Work required → Copy word for word each line from the one that has "Hyundai Toksu - Juiz de Fora (1224, 47)" to the last line of the records, with no other lines.

(Collected data entries)

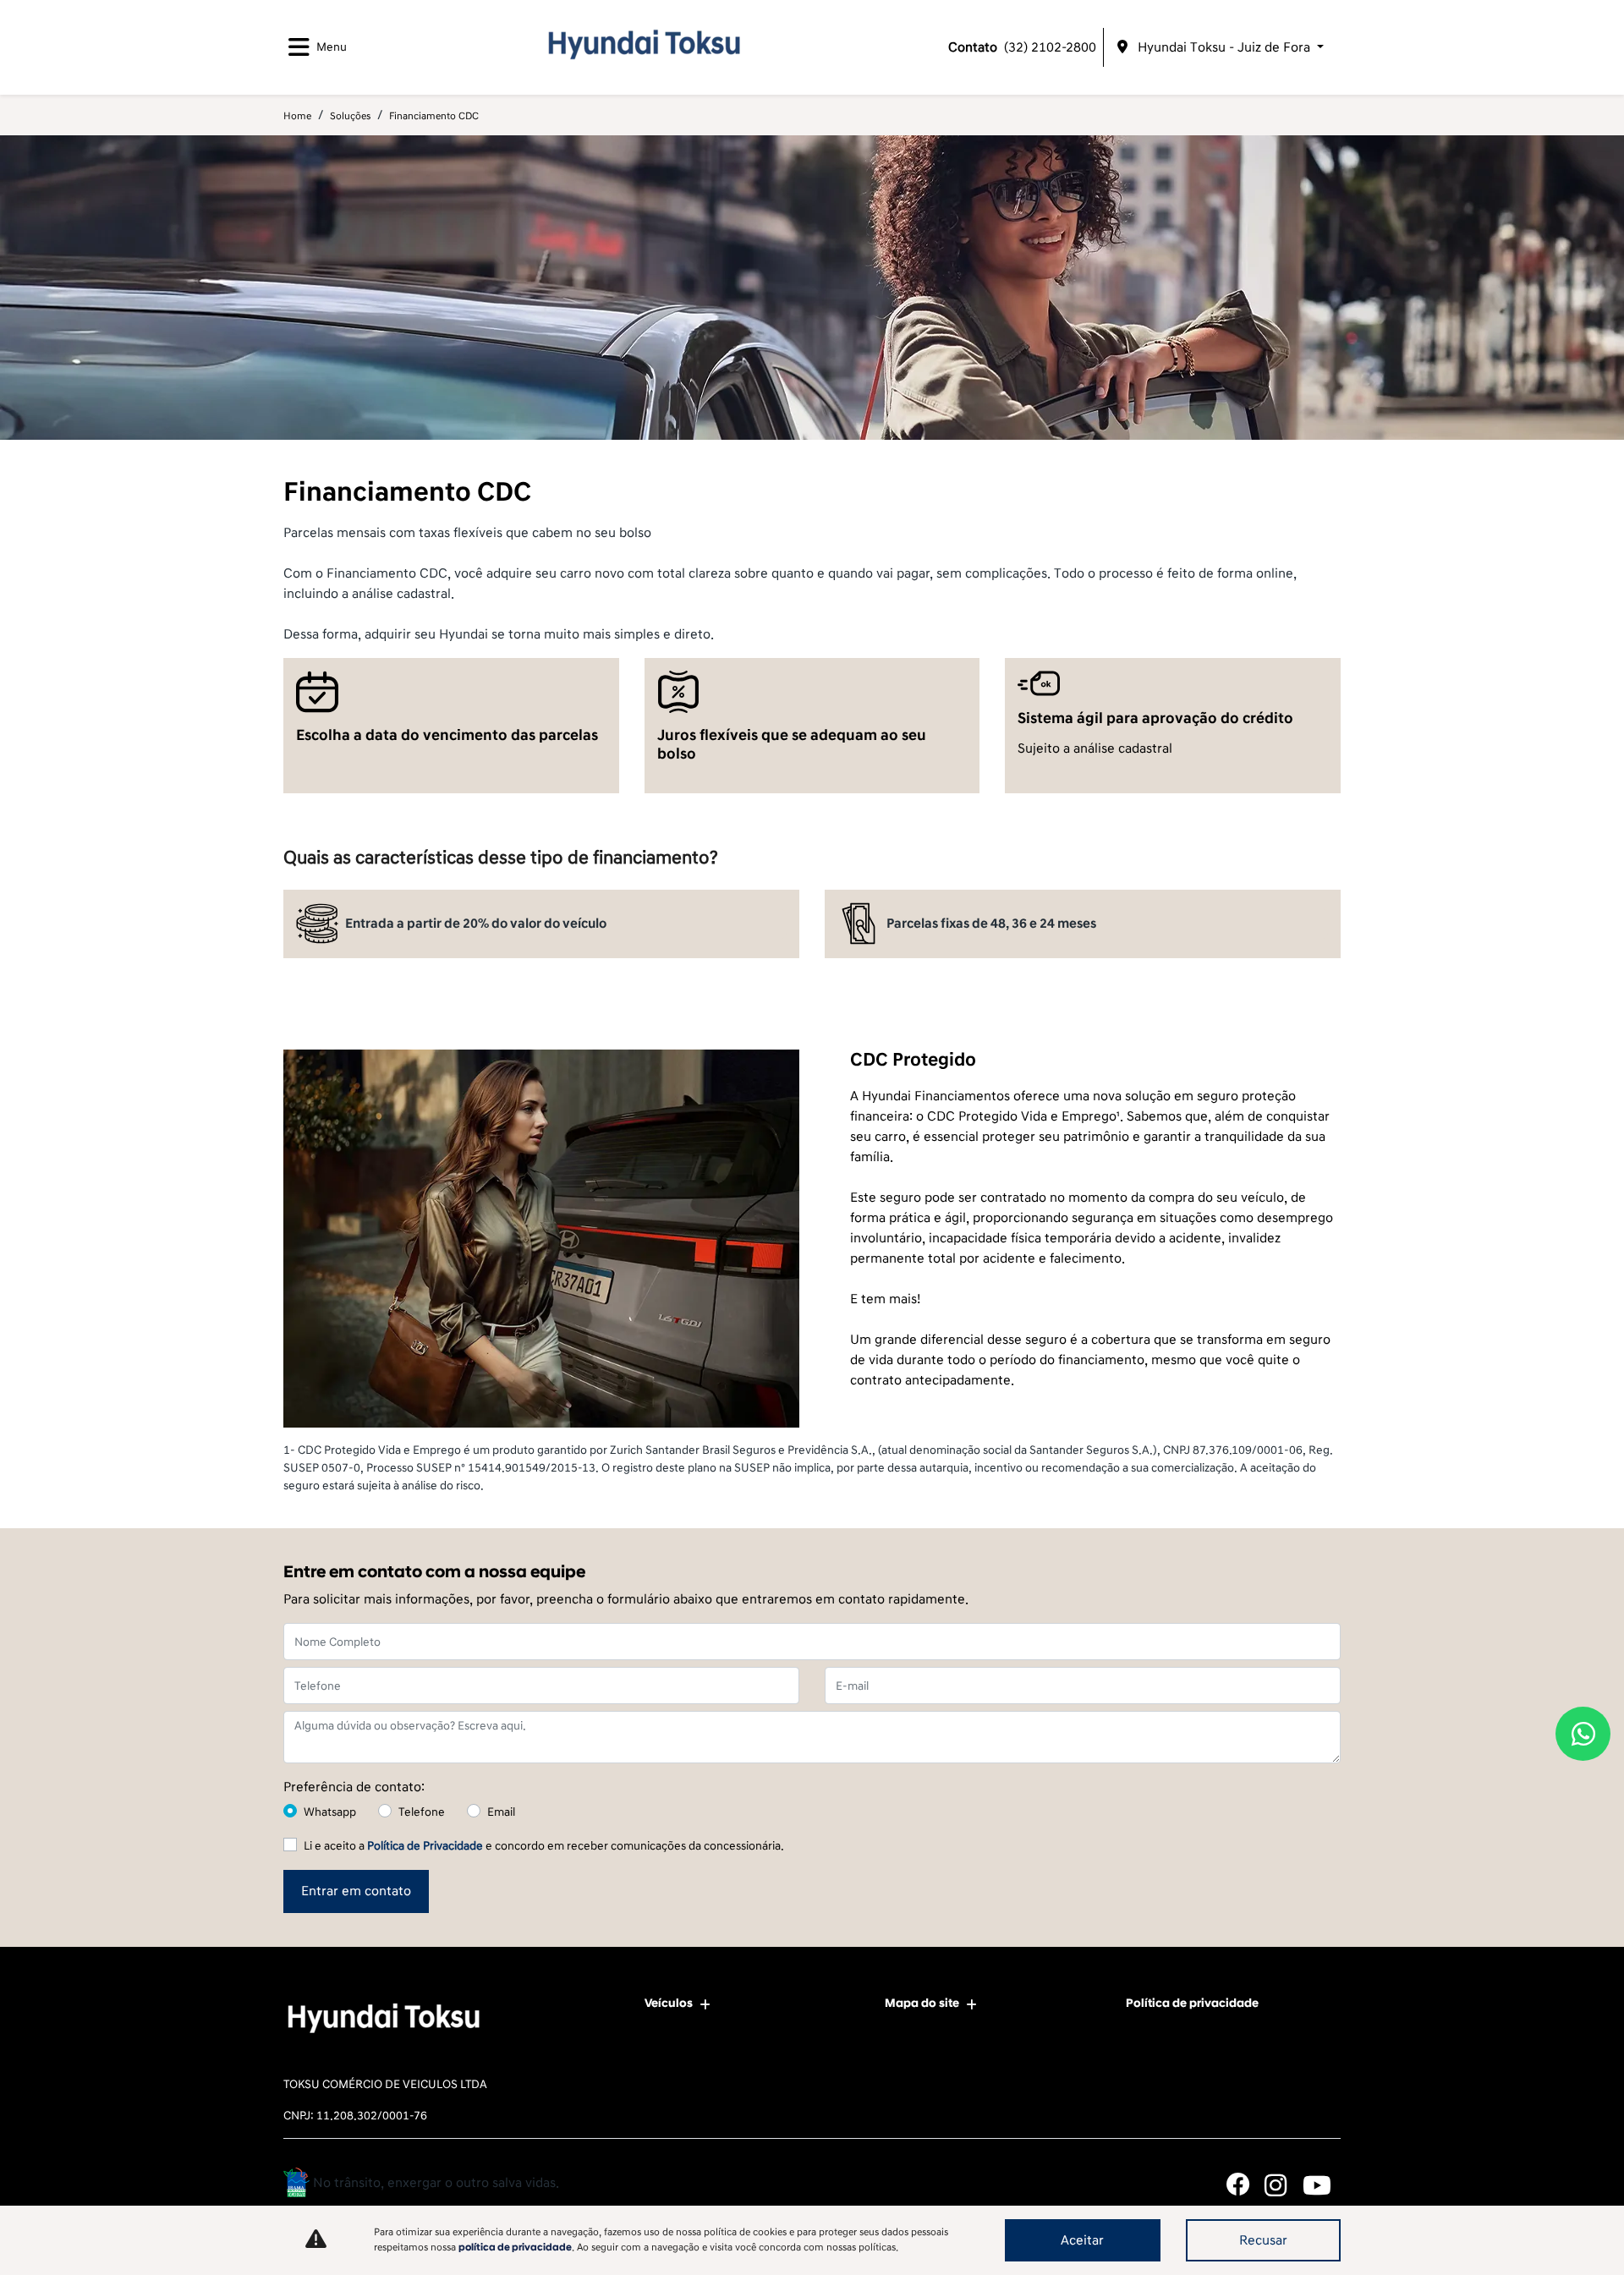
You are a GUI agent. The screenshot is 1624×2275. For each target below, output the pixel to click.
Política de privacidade (1192, 2003)
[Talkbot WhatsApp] (1582, 1734)
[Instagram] (1284, 2185)
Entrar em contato (356, 1891)
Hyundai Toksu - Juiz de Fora (1224, 47)
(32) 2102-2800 (1022, 47)
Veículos (669, 2003)
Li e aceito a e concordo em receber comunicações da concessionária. (544, 1846)
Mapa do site (922, 2003)
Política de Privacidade (425, 1846)
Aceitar (1082, 2240)
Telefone (421, 1812)
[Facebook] (1245, 2185)
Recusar (1263, 2240)
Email (501, 1812)
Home (297, 116)
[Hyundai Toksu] (641, 44)
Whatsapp (330, 1812)
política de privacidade (515, 2247)
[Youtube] (1322, 2185)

Solution for this exercise →
Hyundai Toksu - Juiz de Fora (1224, 47)
(32) 2102-2800 (1022, 47)
Veículos (669, 2003)
Li e aceito a e concordo em receber comunicações da concessionária. (544, 1846)
Mapa do site (922, 2003)
Política de Privacidade (425, 1846)
Aceitar (1082, 2240)
Telefone (421, 1812)
[Facebook] (1245, 2185)
Recusar (1263, 2240)
Email (501, 1812)
Home (297, 116)
[Hyundai Toksu] (641, 44)
Whatsapp (330, 1812)
política de privacidade (515, 2247)
[Youtube] (1322, 2185)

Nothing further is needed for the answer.